■ KUTIPAN BACAAN:

━━━━━━━━━━━━━━━━━━━━━━━━━━━━━━

Rektor Universitas Paramadina Anies Baswedan Ph.D. mengajak uskup, para imam, suster, dan pimpinan Dewan Pastoral Paroki se-Keuskupan Bandung untuk bisa menempatkan diri sebagai warga negara Indonesia dengan terlibat dalam kegiatan berbangsa dan bernegara.
Doktor ilmu politik dari Universitas Northern Illinois itu berbicara dengan PEN@ Indonesia seusai berbicara tentang “Bertolak, Melunasi Janji Kemerdekaan dan Melihat Peluang Hidup Berbangsa dan Bernegara” di depan lebih dari 200 wakil semua paroki, kelompok kategorial dan yayasan, lembaga hidup bakti dan komisi di Keuskupan Bandung yang mengikuti Temu Pastoral Keuskupan Bandung.
Temu Pastoral bertema “Dialog Kehidupan/Kepedulian Bangsa” itu dilaksanakan 18-19 Oktober 2013 di Lembang, Jawa Barat, untuk mempersiapkan Tahun Pastoral “2014 – Tahun Kebangsaan” untuk Membangun Komunitas Hidup, yang mengakar, mekar dan berbuah. Administrator Apostolik Keuskupan Bandung Mgr Ignatius Suharyo hadir dalam acara itu dari awal hingga akhir. Pakar Komunikasi dan pengamat politik Tjipta Lesmana dan Pastor Laurentius Tarpin OSC tampil juga sebagai pembicara.
Jadi, tegas Anies Baswedan, jangan meniadakan identitas sebagai warga negara Indonesia. “Sebagai warga negara, mari berwarga negara,” tegas pencetus Gerakan Indonesia Mengajar itu.

━━━━━━━━━━━━━━━━━━━━━━━━━━━━━━

■ DATA TERKUMPUL:

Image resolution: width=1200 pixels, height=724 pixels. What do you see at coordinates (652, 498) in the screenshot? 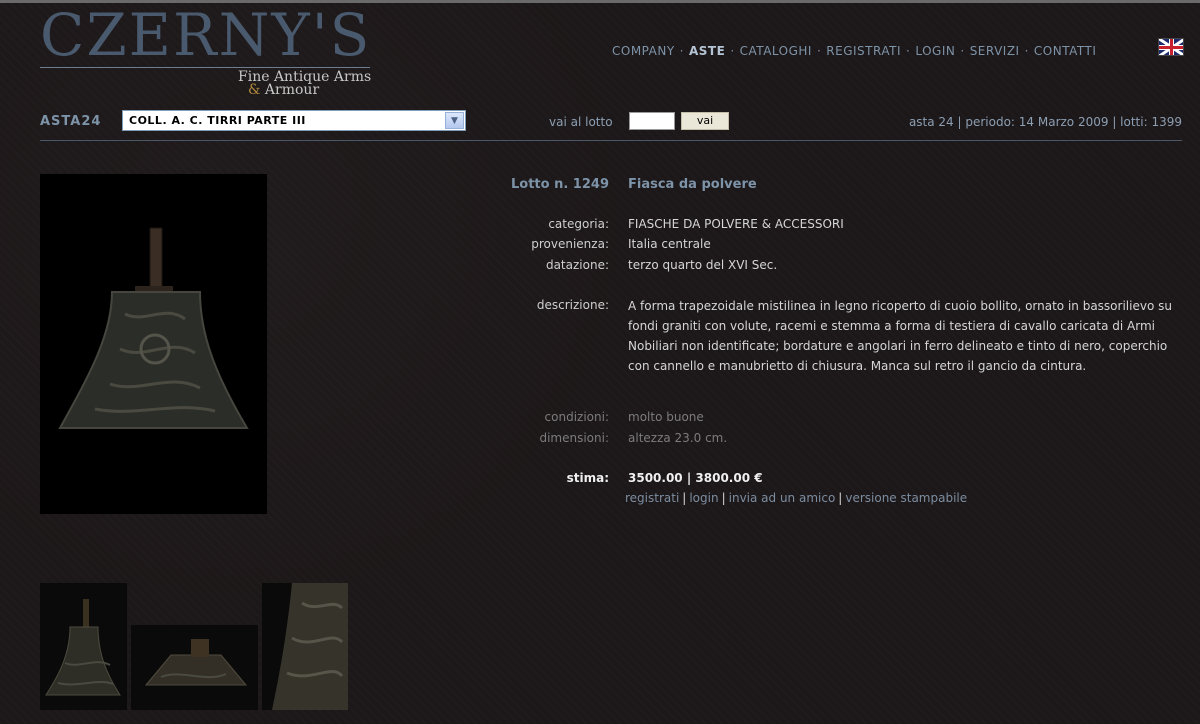
I see `register-link: registrati` at bounding box center [652, 498].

━━━━━━━━━━━━━━━━━━━━━━━━━━━━━━

■ BUTIR TUGAS: Tuliskan kembali dengan persis bagian dari berita tentang Temu Pastoral Keuskupan Bandung yang dibuka dengan kata-kata yang memuat "Temu Pastoral bertema" dan ditutup dengan "juga sebagai pembicara.". Materi di atas diambil dari sumber yang berbeda.

■ PENYELESAIAN SOAL INI:
Temu Pastoral bertema “Dialog Kehidupan/Kepedulian Bangsa” itu dilaksanakan 18-19 Oktober 2013 di Lembang, Jawa Barat, untuk mempersiapkan Tahun Pastoral “2014 – Tahun Kebangsaan” untuk Membangun Komunitas Hidup, yang mengakar, mekar dan berbuah. Administrator Apostolik Keuskupan Bandung Mgr Ignatius Suharyo hadir dalam acara itu dari awal hingga akhir. Pakar Komunikasi dan pengamat politik Tjipta Lesmana dan Pastor Laurentius Tarpin OSC tampil juga sebagai pembicara.